On the other hand, many of the patients who visited ERs were not acutely or seriously ill. They used ERs rather than outpatient clinics as a principal source of care. Many had no insurance and no regular primary care doctors. We need to find alternative, safe, and acceptable ways to provide care for these patients.

Why did the researchers do this particular study?

To study the effects of deferring ER care to scheduled, next-day clinic appointments for adults with stable conditions.

Who was studied?

156 adults who came to an inner-city ER during the daytime on weekdays.

How was the study done?

The researchers developed standardized guides to identify stable patients without serious or life-threatening illnesses. The guides addressed three general problem areas that are common among adults who visit ERs (muscle and joint pains; belly and pelvic pain; and colds, sore throats, earaches, or sinus symptoms). Experienced ER nurses used the guides to identify patients with less severe illness who might be willing to be seen the next day. Patients who agreed were then randomly assigned to “deferred care” at a set time in a clinic the following day or to “usual care” (remaining in the ER for care).

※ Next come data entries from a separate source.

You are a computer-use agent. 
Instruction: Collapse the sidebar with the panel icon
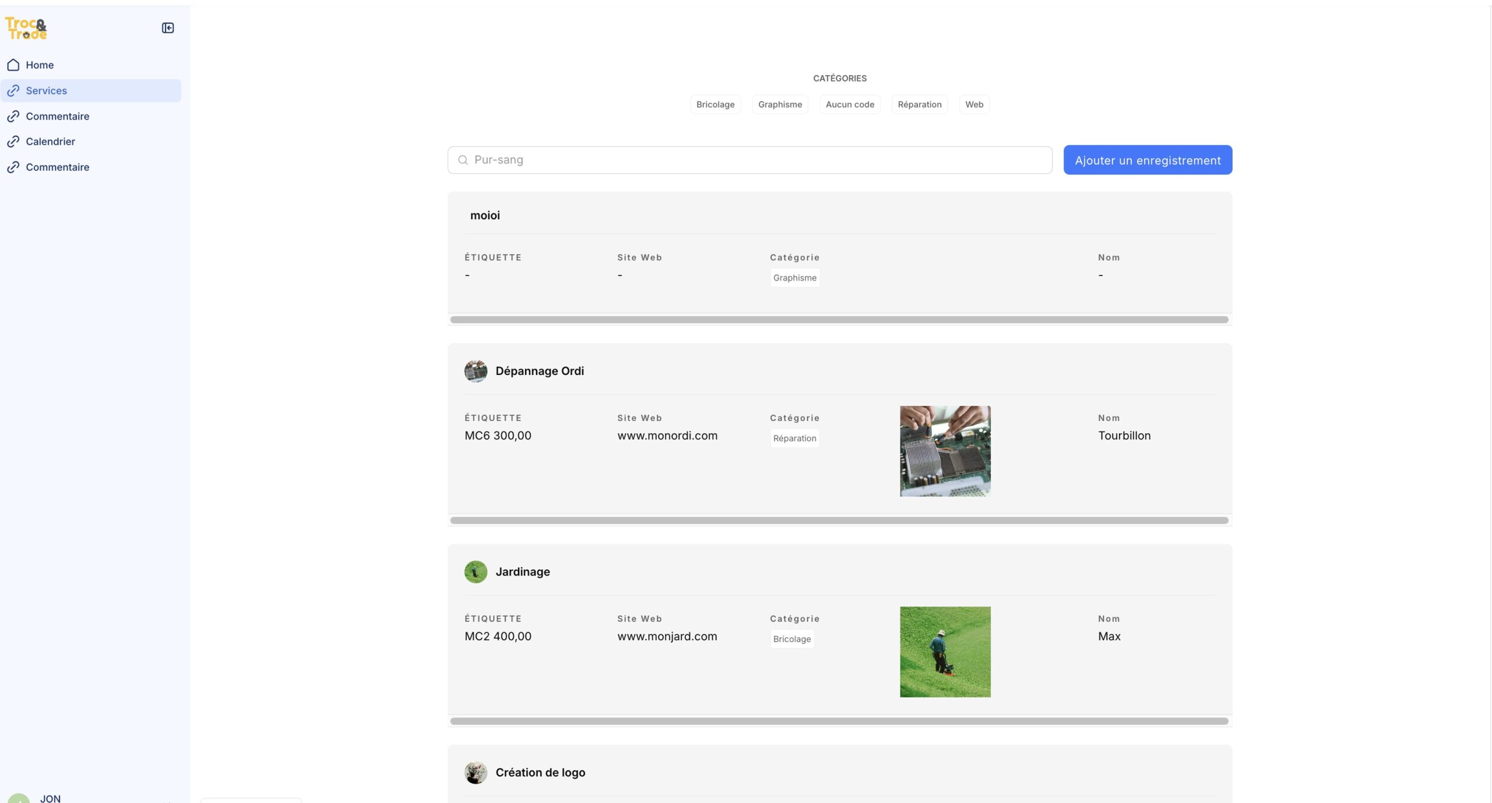168,28
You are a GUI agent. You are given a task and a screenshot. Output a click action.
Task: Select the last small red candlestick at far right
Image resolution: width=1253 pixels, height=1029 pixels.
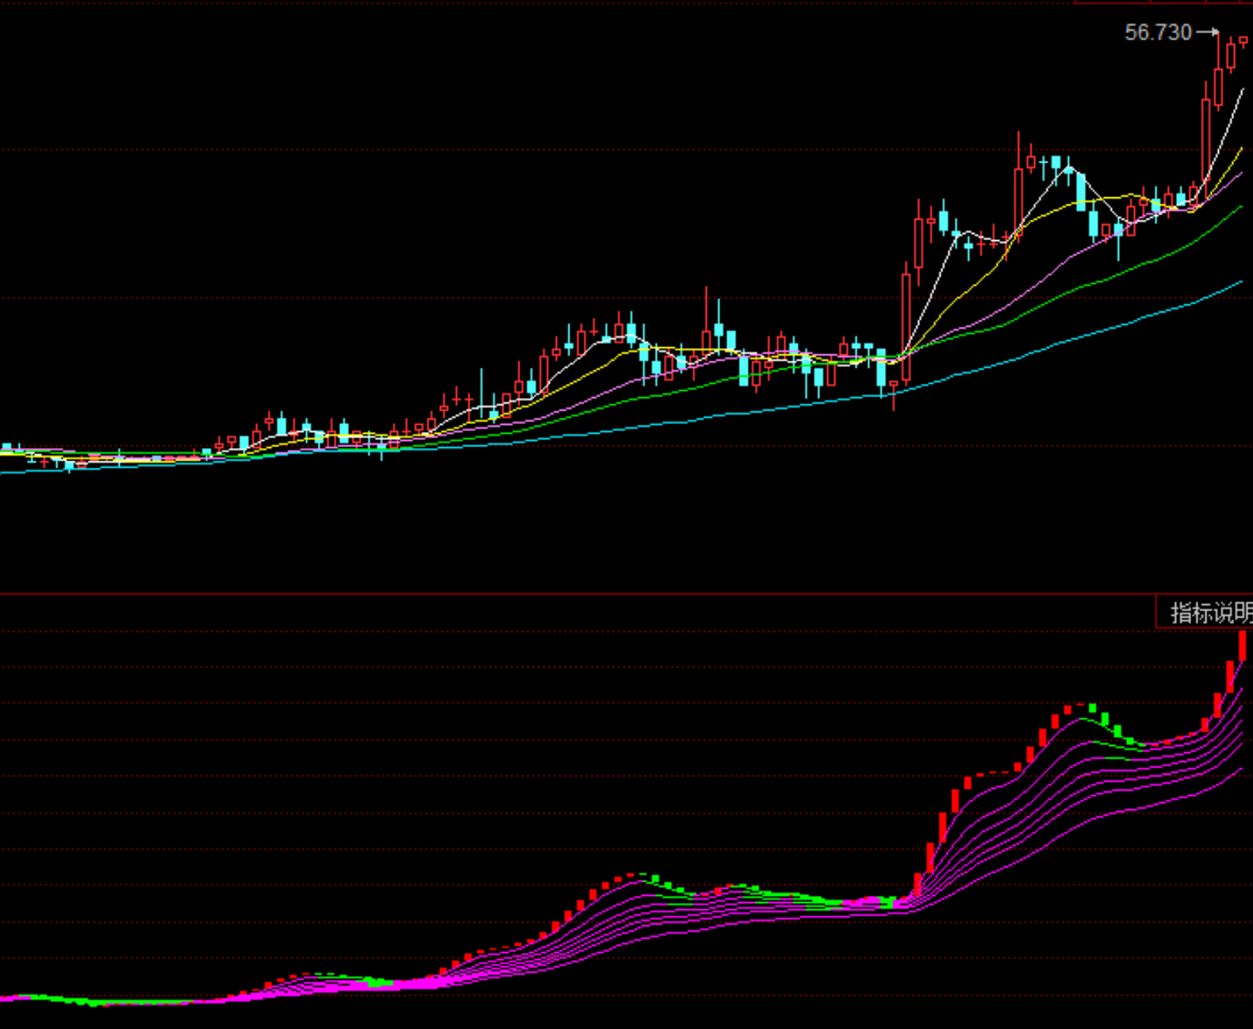pyautogui.click(x=1243, y=41)
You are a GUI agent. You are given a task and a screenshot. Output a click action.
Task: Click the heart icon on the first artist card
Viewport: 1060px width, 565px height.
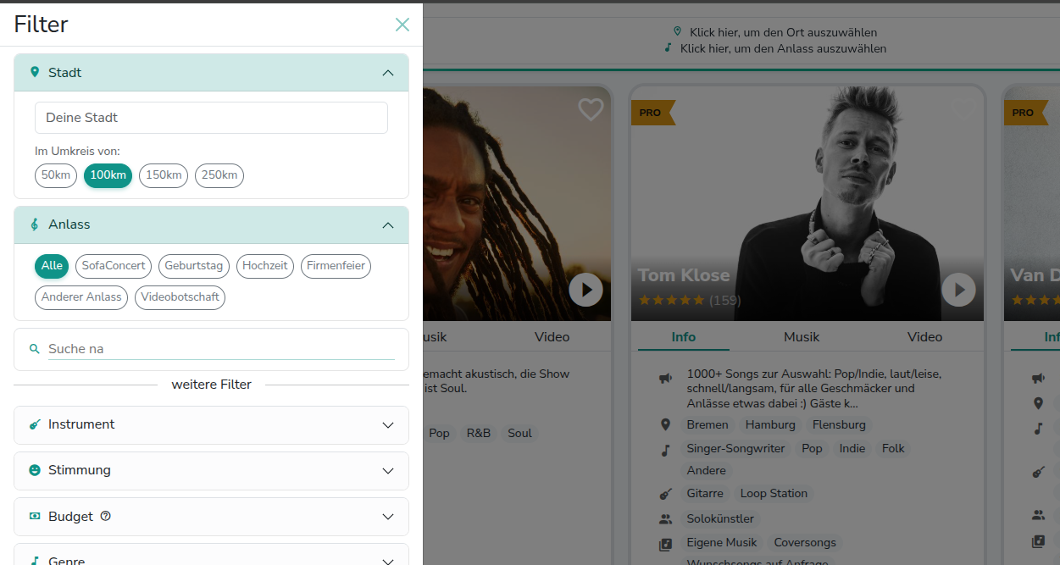(x=591, y=109)
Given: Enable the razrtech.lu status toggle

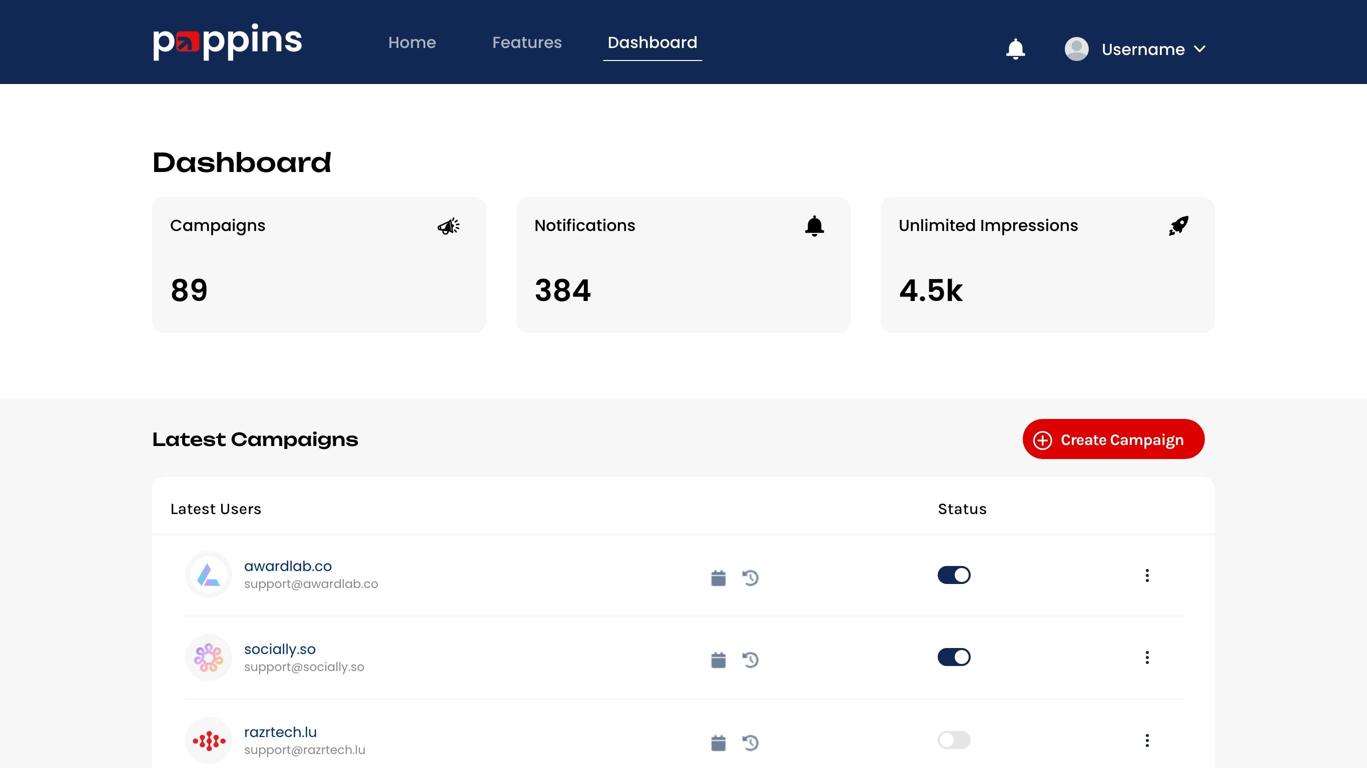Looking at the screenshot, I should (x=954, y=740).

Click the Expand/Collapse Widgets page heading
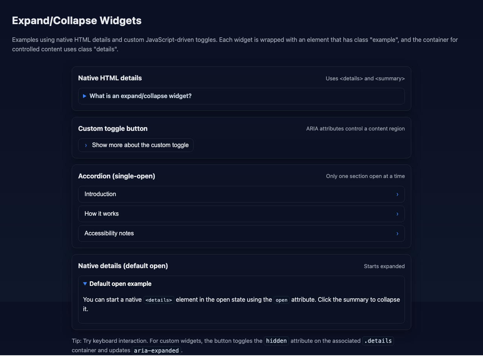77,21
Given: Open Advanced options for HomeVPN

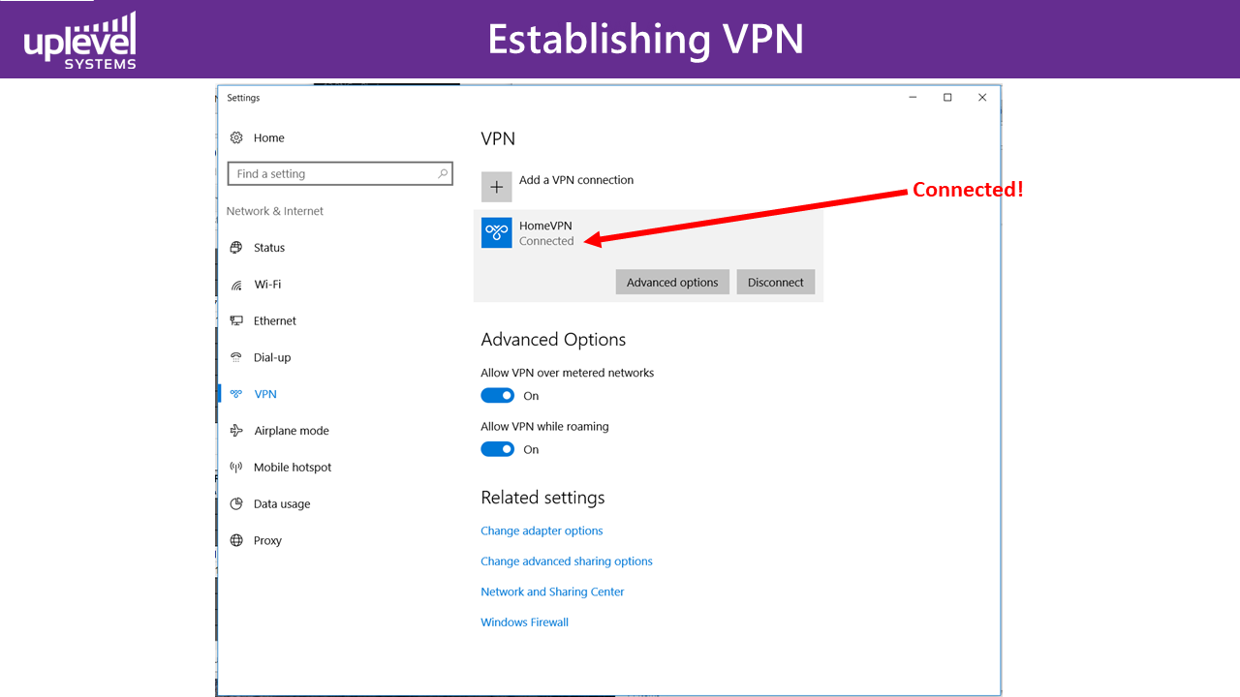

Seven days later, researchers called all patients and asked questions about their health, ability to function, and preferences for type of care.

What did the researchers find?

At least 95% of the patients in both groups saw a physician. Fewer than 5% sought additional care. After 1 week, patients in both groups had improved health status and ability to function. Patients who got deferred care reported slightly less improvement in health and slightly worse function than patients who received usual care. Nearly 60% in each group said they would prefer deferred care if given the choice in the future. No patients died or were hospitalized.

What were the limitations of the study?

The study was small. It involved one inner-city ER, and next-day care was readily available. It did not include patients who used the ER in the evening or during weekends.

What are the implications of the study?

Standardized guides may help nurses identify particular adults who can safely defer ER care to next-day scheduled clinic care. Although these results are promising, we need larger and longer studies involving more ERs and more diverse patients before we regularly use targeting guides for deferred care in ERs.